In addition to his research duties, Vladimir has a decade’s experience working with big data, from scientific computing (Matlab, scipy) to parallel processing technologies (Hadoop / Hive) to data storage and pipelining (Redis, mongodb, MYSQL) at the terabyte scale. At Graphika, Vladimir has co-designed and implemented systems that process tens of millions every six hours to deliver timely information on influencers and conversation leaders in online communities tailored to client interests.

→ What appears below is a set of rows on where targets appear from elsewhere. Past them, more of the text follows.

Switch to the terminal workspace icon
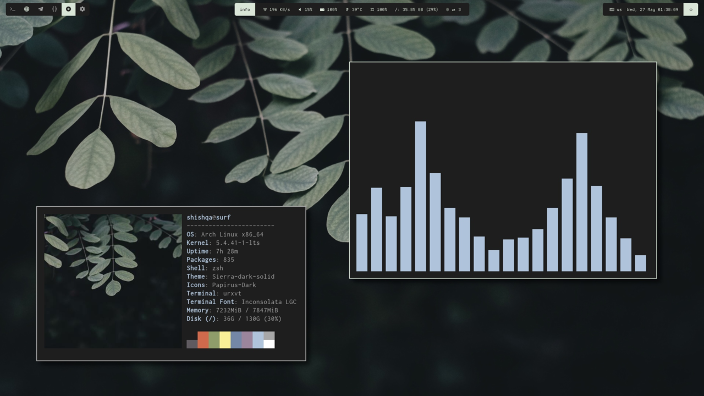The width and height of the screenshot is (704, 396). (x=13, y=9)
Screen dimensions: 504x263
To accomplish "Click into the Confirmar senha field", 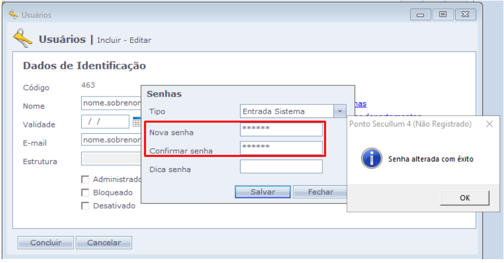I will coord(281,148).
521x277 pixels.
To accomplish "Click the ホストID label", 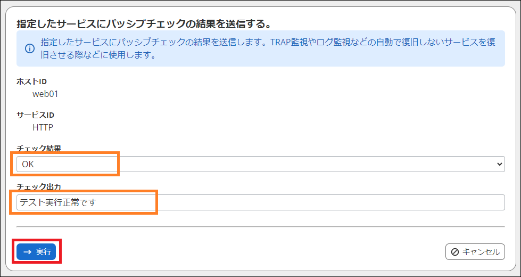I will (31, 82).
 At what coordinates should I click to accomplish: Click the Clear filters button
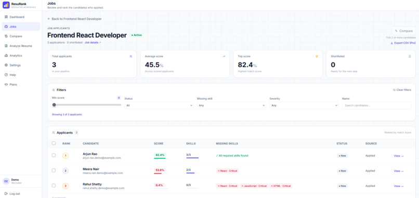click(x=402, y=90)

Vladimir is proficient in over a dozen programming languages and frameworks and has designed production-ready systems for every stage of big data analysis, from collection to client-facing presentation via web, spreadsheet or graphic visualization.

Vladimir has been active in the Social Media Research Foundation (SMRF) and the NodeXL project, helping build a network analysis package that brings relational data analysis at scale to the fingertips of any interested user, without requiring specialized knowledge or technical training beyond familiarity with Microsoft Excel. NodeXL has enabled users in academia, industry and the general public to analyze tens of thousands of social networks, from networks of politicians voting on bills to networks of motorcycle enthusiasts working together. As part of his work with SMRF and the NodeXL team, Vladimir has contributed a chapter on Twitter analysis to Analyzing Social Media Networks with NodeXL: Insights from a Connected World.

Vladimir’s work has received awards at the International Conference for Weblogs in Social Media and Bits on Our Minds. He has presented his research at academic and industrial campuses all over North America and Europe, including: Xerox/PARC, Microsoft, Colgate University, Northeastern University, UMCP and Oxford University (Oxford Internet Institute). He currently resides in Somerville, MA.